RTSP (Real-Time Streaming Protocol) is commonly used in IP security cameras and network video recorders (NVRs) for streaming video feeds. It allows users to access live video feeds from their cameras using various media players or software, such as VLC or Home Assistant. This protocol helps provide flexibility and integration with third-party systems or software, making it popular among surveillance and home automation enthusiasts.
ONVIF (Open Network Video Interface Forum) is a global and open industry standard for IP-based security products, including IP cameras, video recorders, and software. While ONVIF and RTSP are both related to IP cameras and video streaming, they serve different purposes. RTSP is a protocol for controlling the streaming of media, while ONVIF is a set of standards and specifications to ensure that various IP security products can work together seamlessly. ONVIF can be considered better than just using RTSP for several reasons:
- ONVIF ensures that devices from different manufacturers can work together. This makes it easier for users to build or expand their security systems without being locked into a single brand.
- ONVIF simplifies the process of discovering and adding new devices to a network. It allows software or systems to automatically detect and manage ONVIF-compliant devices, reducing the effort required for setup and configuration.
- ONVIF provides a standardized set of features that are supported across multiple devices, such as pan, tilt, zoom (PTZ) control, video analytics, and motion detection. This allows users to control and manage devices using a consistent interface, regardless of the manufacturer.
Alternative Security Cameras for Home Assistant Users
If you are looking for security cameras that are compatible with Home Assistant and offer more control, consider the following options mentioned in this previous article:
Amcrest offers a variety of IP cameras that are compatible with Home Assistant. These cameras support ONVIF, allowing for seamless integration and control within the Home Assistant ecosystem.
Loryta (Dahua OEM) Cameras
Loryta, a Dahua OEM, also provides cameras that are compatible with Home Assistant. Dahua is a well-known manufacturer of surveillance equipment, and Loryta offers a range of their products under their brand name. These cameras also support ONVIF, enabling easy integration and control within the Home Assistant platform.
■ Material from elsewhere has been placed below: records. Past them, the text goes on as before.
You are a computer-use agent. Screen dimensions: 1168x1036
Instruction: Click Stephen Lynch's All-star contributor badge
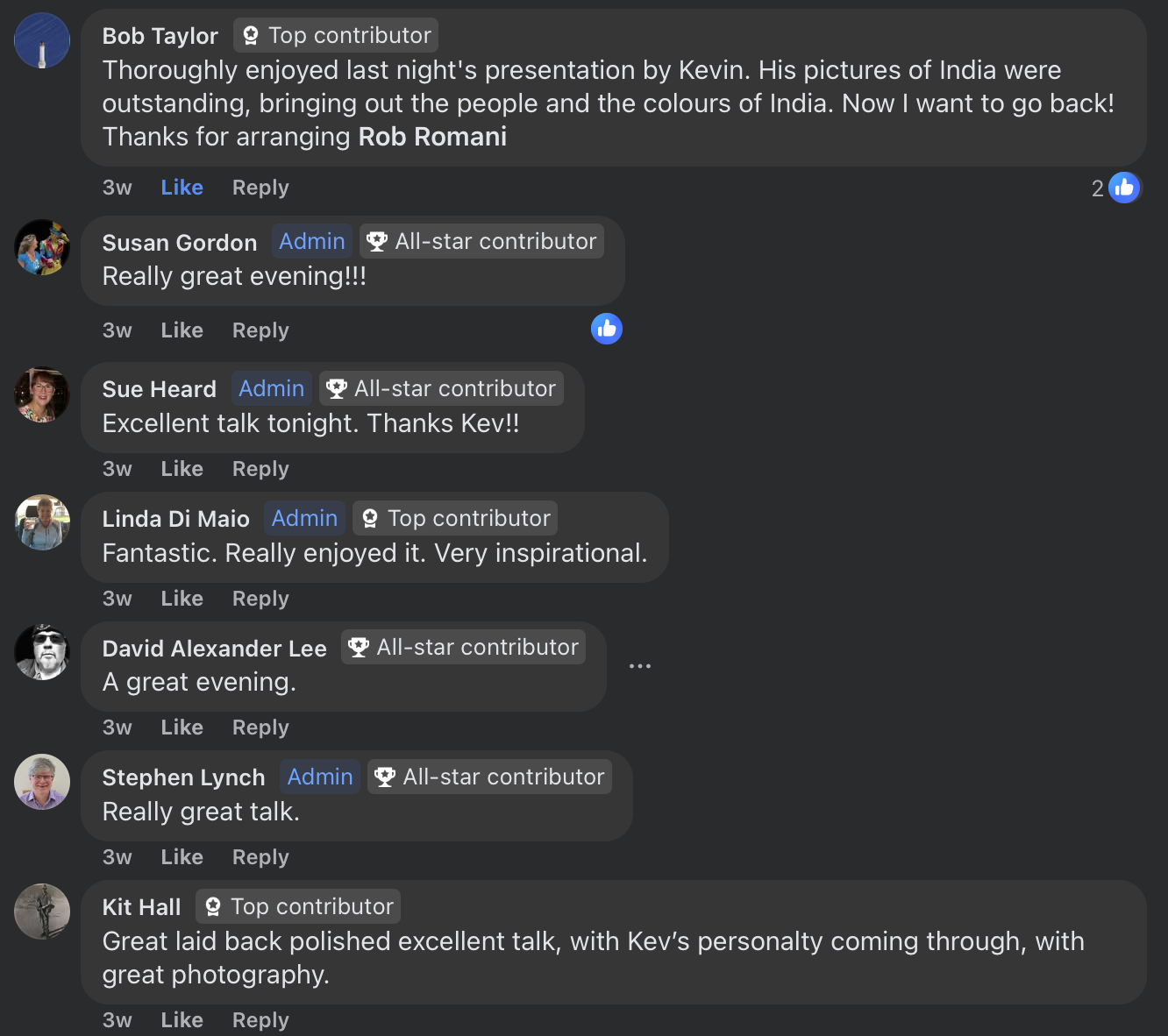point(489,777)
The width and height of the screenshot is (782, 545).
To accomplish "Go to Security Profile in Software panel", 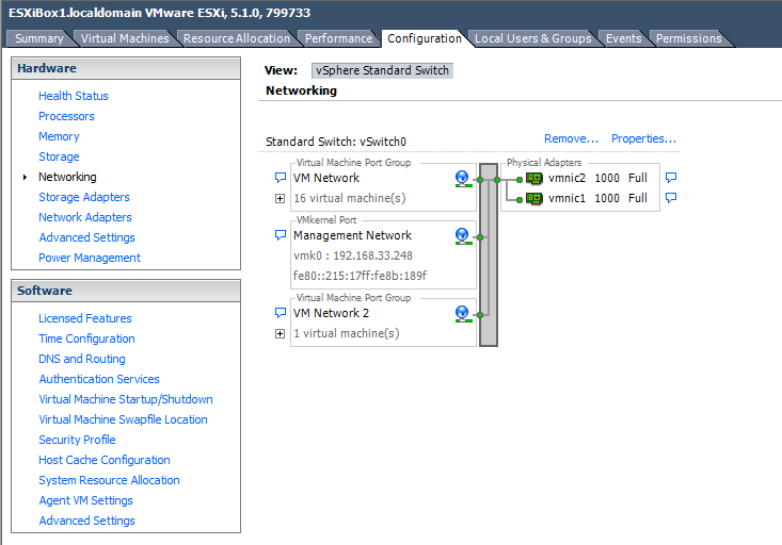I will (77, 440).
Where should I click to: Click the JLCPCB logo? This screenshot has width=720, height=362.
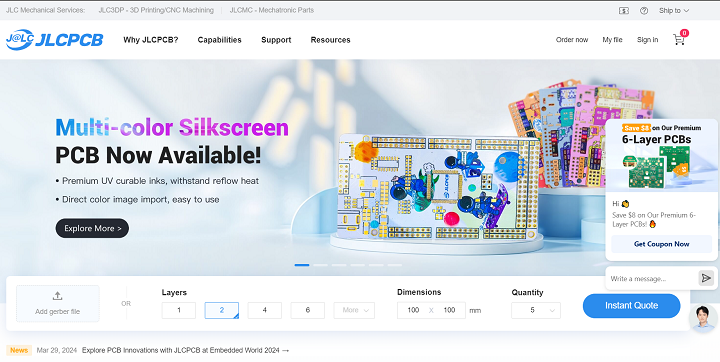[x=54, y=40]
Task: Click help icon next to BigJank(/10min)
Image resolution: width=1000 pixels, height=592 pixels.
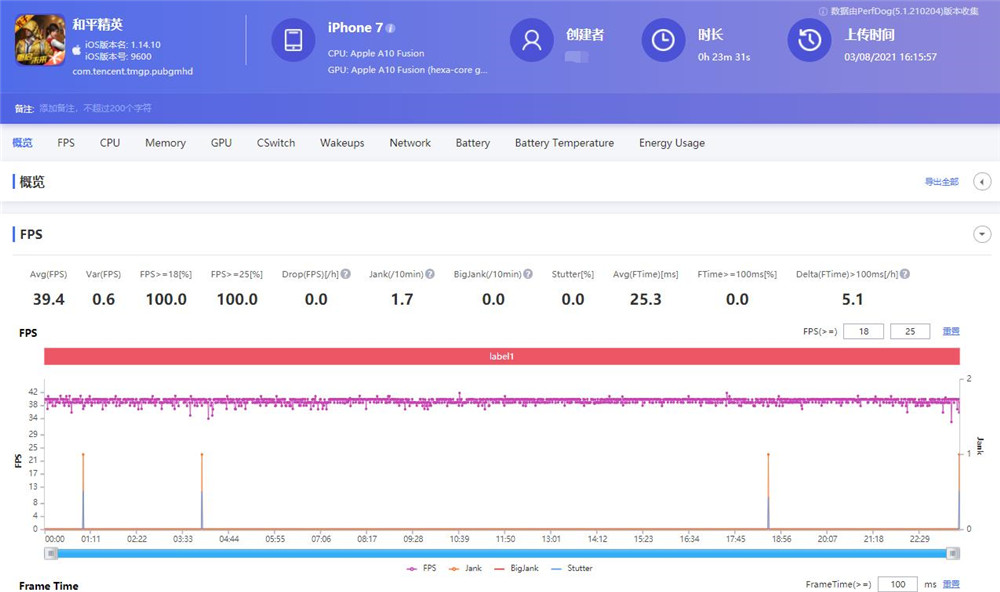Action: 527,274
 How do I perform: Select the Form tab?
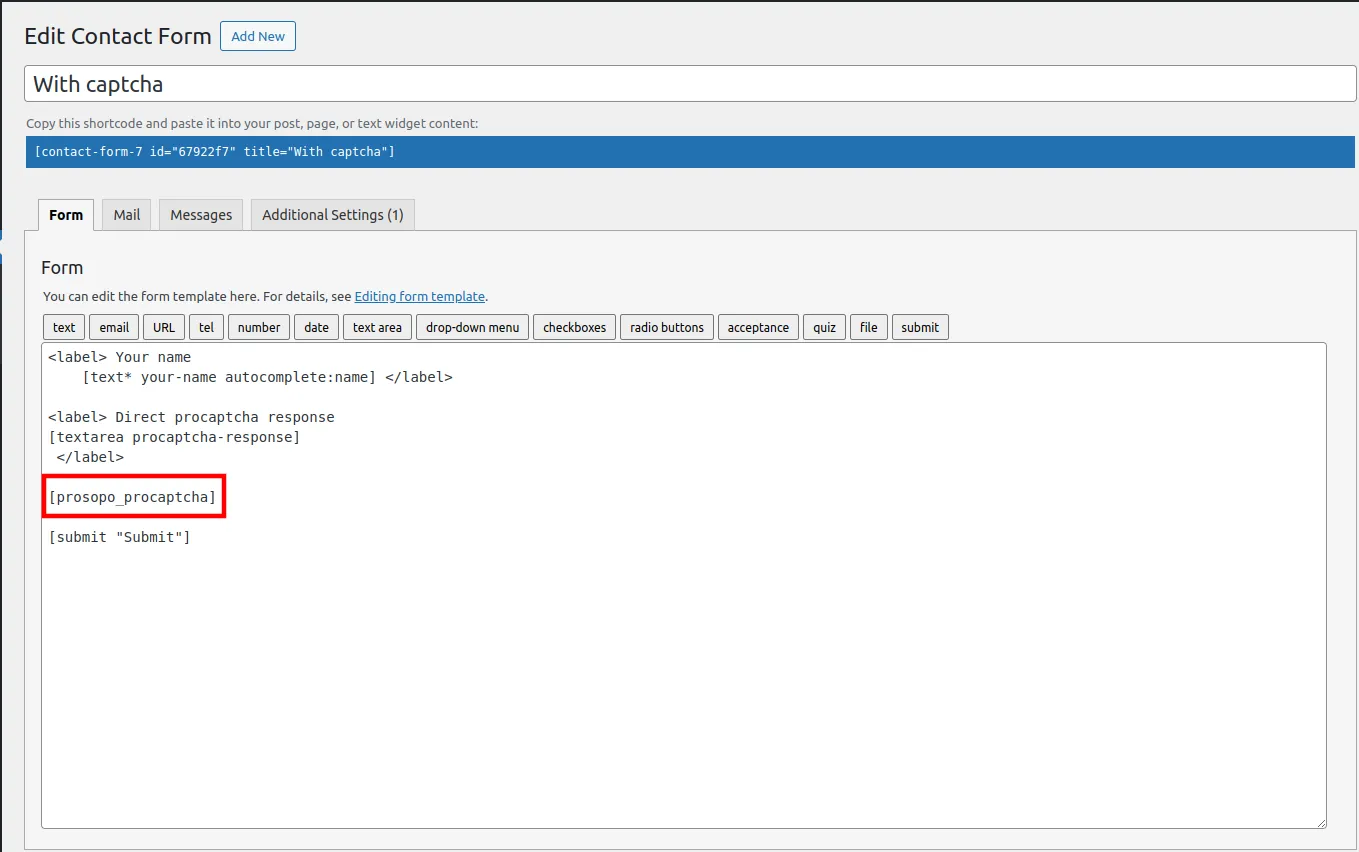point(66,215)
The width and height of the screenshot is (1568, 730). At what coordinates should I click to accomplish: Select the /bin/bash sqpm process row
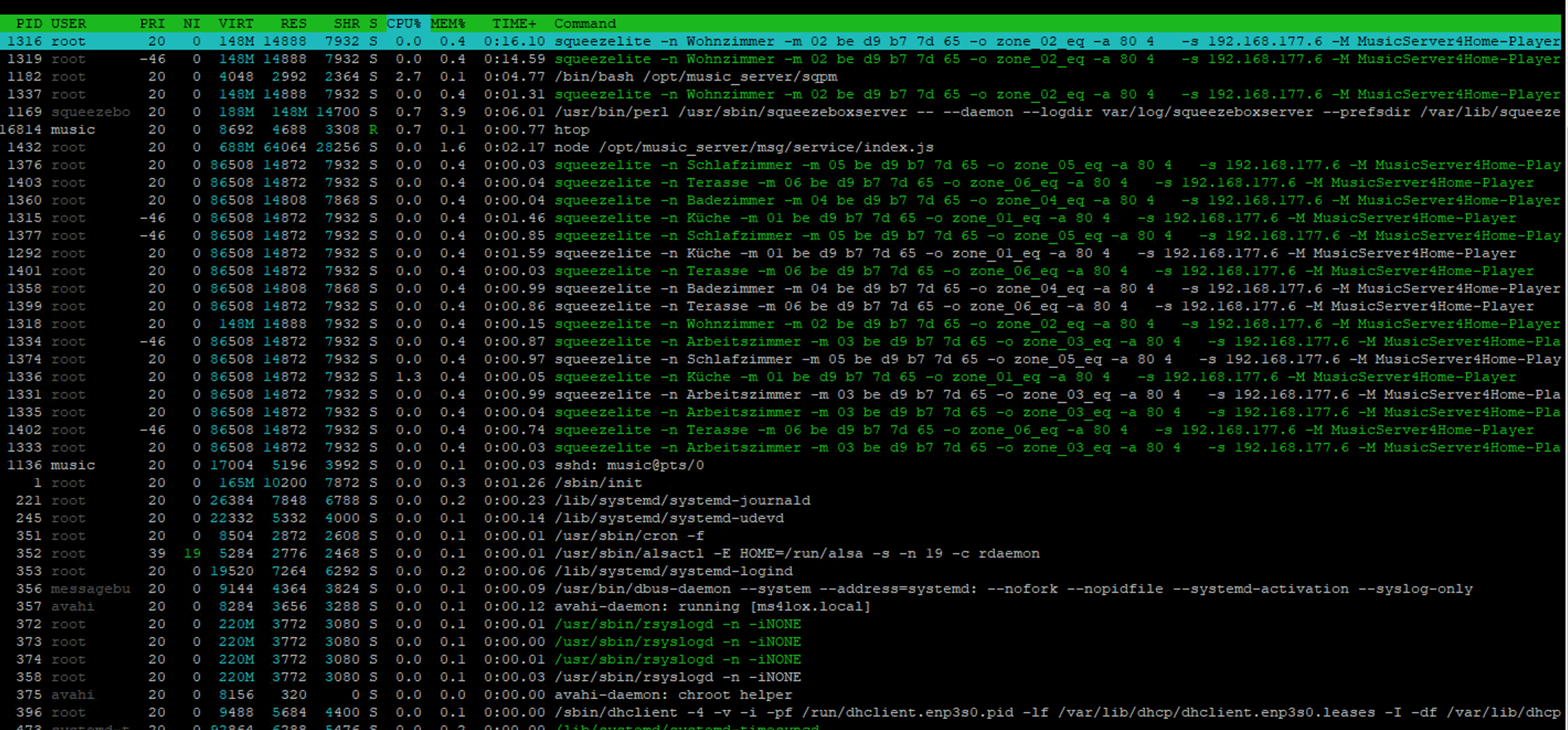[695, 77]
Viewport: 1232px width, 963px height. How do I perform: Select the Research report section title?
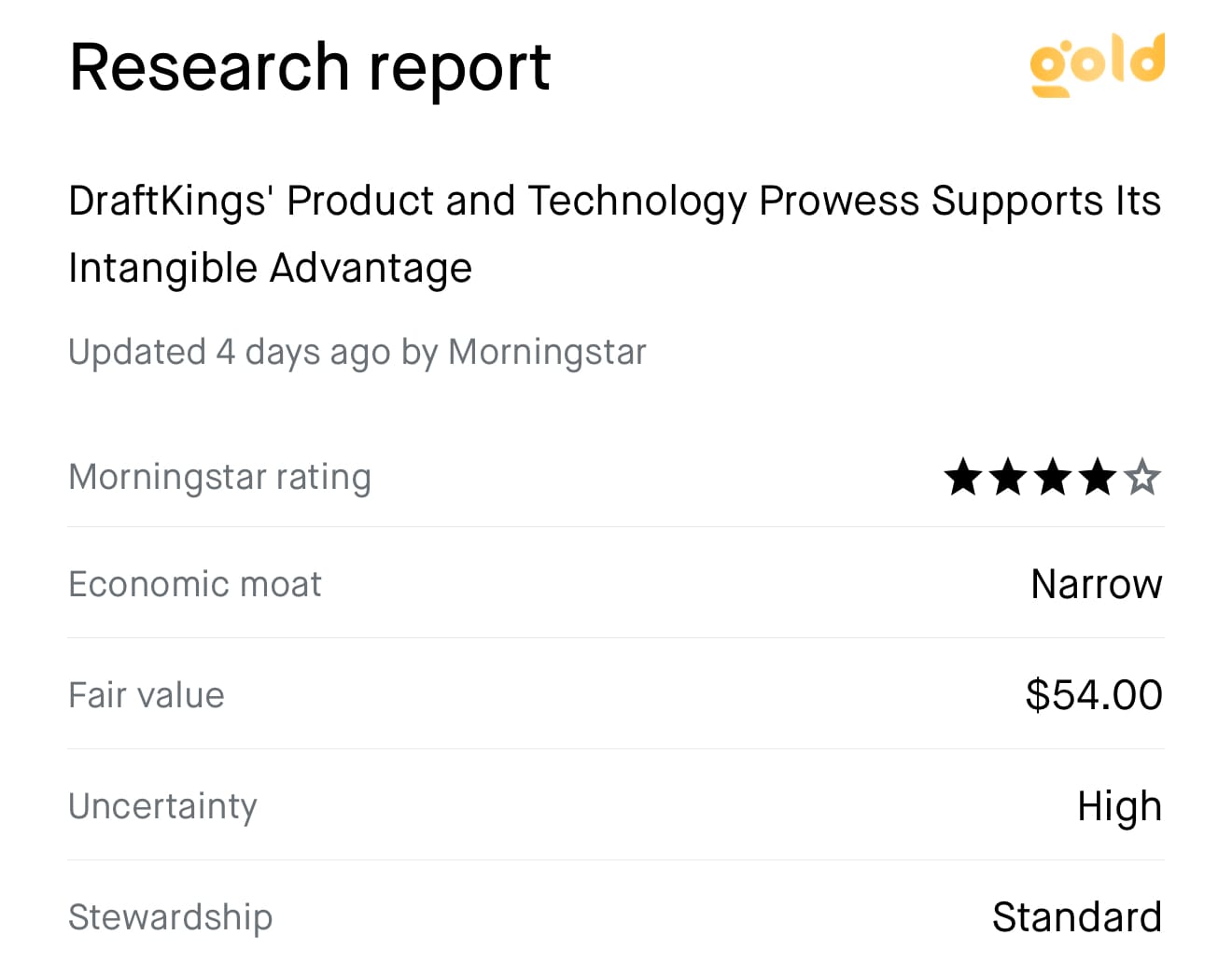pos(310,67)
Both Amcrest and Loryta cameras provide reliable performance and offer a wide range of features, such as high-resolution video, night vision, motion detection, and two-way audio, depending on the model. Their compatibility with Home Assistant and support for ONVIF make them popular choices among home automation enthusiasts.
Installing the New RTSP Firmware for Wyze Cam
Download the Wyze beta RTSP firmware
To install the new RTSP firmware on your Wyze Cam V2 or Wyze Cam Pan, follow the steps outlined in the provided guide. Here's a summary of the process:
Follow the installation guide
Install the new RTSP firmware using the provided guide. It essentially boils down to renaming the firmware file and copying it to your camera's SD card. Once it is installed and booted, you will need to enable the feature in the settings.
- Download the firmware: Download the updated RTSP firmware for your specific camera model (Wyze Cam V2 or Wyze Cam Pan) from the Wyze website.
- Prepare the SD card: Format a microSD card (32GB or smaller) using FAT32.
- Rename the firmware file: Rename the downloaded firmware file to 'demo.bin'.
- Copy the firmware file to the SD card: Copy the 'demo.bin' file to the root directory of the formatted microSD card.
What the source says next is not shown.